The black-box approach is hoped to create room for innovation, which is one of the great expectations from SIBs. At this point it is too early to say whether or not SIBs will live up to this expectation. Since SIBs mainly operate in the territory of complex problems with no straightforward solutions and since some degree of unorthodoxy probably is an essential element of any successful innovation, I can accept the black box approach as a potential initiator of innovation. Nevertheless, this is where scientific research has to step in. We have to find a way to evaluate the process and components of the SIB interventions with scientific rigour.

The attribution problem

It is not irrelevant to SIB commissioners whether they pay for outcomes that truly resulted from the interventions or just happened anyway. The issue of causal attribution is repeatedly mentioned in the SIB literature and establishment of a counterfactual (what would have happened if the intervention had not taken place) has been recommended. However, causal attribution with experimental or quasi-experimental design appears to be rare in European SIBs, whereas fairly rigorous counterfactual evaluations, including randomised control trials (RCTs) have been almost the rule in the US SIBs (see for examplea post by Prof Chris Fox). Prof Fox correctly points out that if we don’t focus on attribution, it will become hard to demonstrate that SIBs are more than a series of interesting pilots.Considering that RCTs are the most rigorous method to produce the most accurate (i.e. unbiased) estimates of the effectiveness of interventions, this method should not be disregarded when designing SIB evaluations. 

Call for transparency

SIBs involve commitments to spend public money and should thus be subject to scrutiny around value for money, risk taking and the effectiveness (and even potential harmfulness) of the services they fund, as Fraser and colleagues state in their Evaluation of the Social Impact Bond Trailblazers. Concerns have been expressed regarding the transparency of SIBs. These concerns are usually related to the financial arrangements and justification of payments. It would also be important to subject the impact of the SIB interventions to peer review of scientific journals. Had the impact of the interventions been scrutinized through peer-review, many of my puzzles would probably have been resolved by now. 
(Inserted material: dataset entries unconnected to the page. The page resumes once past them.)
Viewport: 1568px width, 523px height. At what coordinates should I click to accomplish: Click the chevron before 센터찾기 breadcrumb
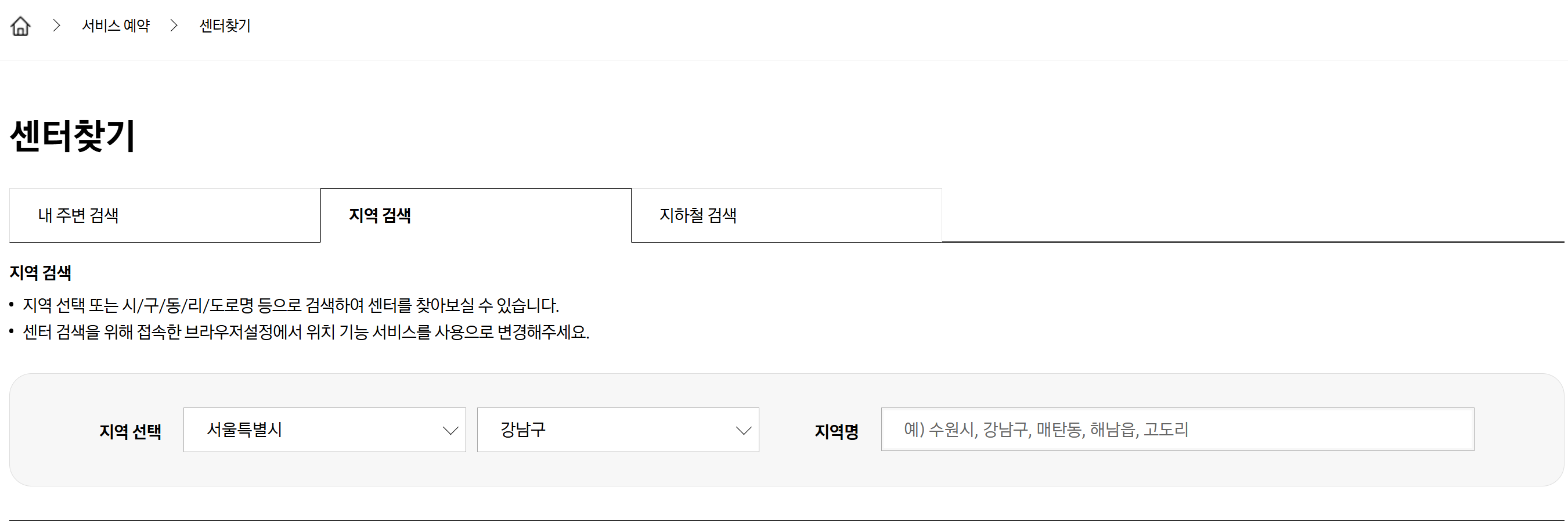(x=174, y=26)
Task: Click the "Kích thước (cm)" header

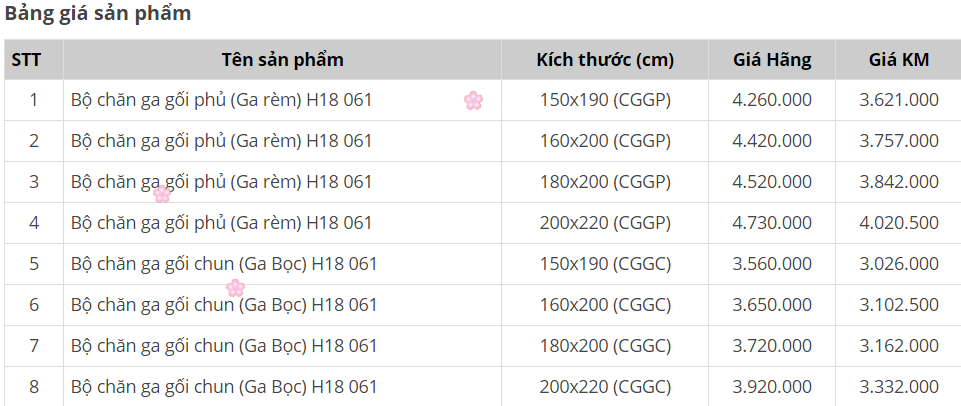Action: pyautogui.click(x=605, y=60)
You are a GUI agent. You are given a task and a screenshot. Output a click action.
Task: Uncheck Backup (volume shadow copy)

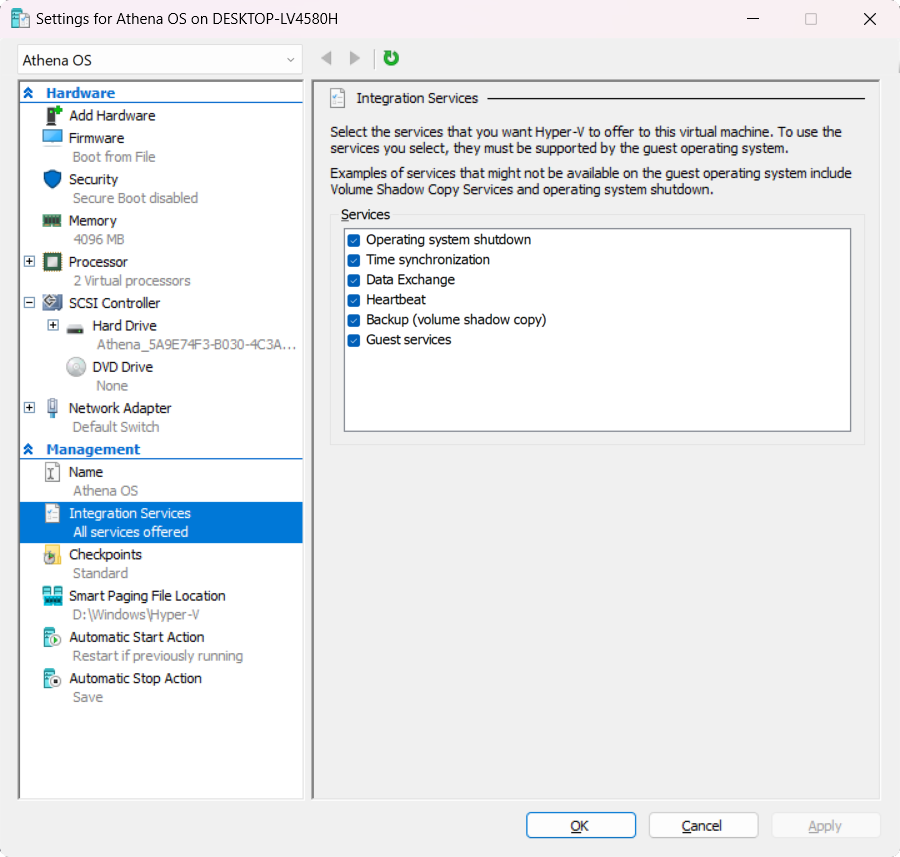[x=353, y=319]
One way to increase the transparency and avoid biased reporting of the outcomes could be to have detailed information on SIBs publicly available in databases similar to those currently required for clinical trials (e.g. clinicaltrials.gov)and to an increasing extent also for systematic reviews (e.g. PROSPERO). 

The noble concept of promoting public health and welfare means that various actors try to do something good. In addition to good intentions, we need evidence of the effect of the intervention, not least to justify the investment of public money. Both the evidence of impact and the public investment are often hard to achieve. SIBs, if applied appropriately, can address both of these challenges. Good practise of SIBs can best be achieved with the help of scientific research, which investigates both the commissioning structure and the effectiveness of SIB-type interventions. During the past two months, I have witnessed the admirable and outstanding work the GO Lab is doing in this area. As we hopefully make progress in developing outcomes based approaches in Finland, we will closely follow the GO Lab’s research and pay attention to their conclusions on the capacity of SIBs to boost innovation and collaboration and help us to make an evidence-based case for prevention.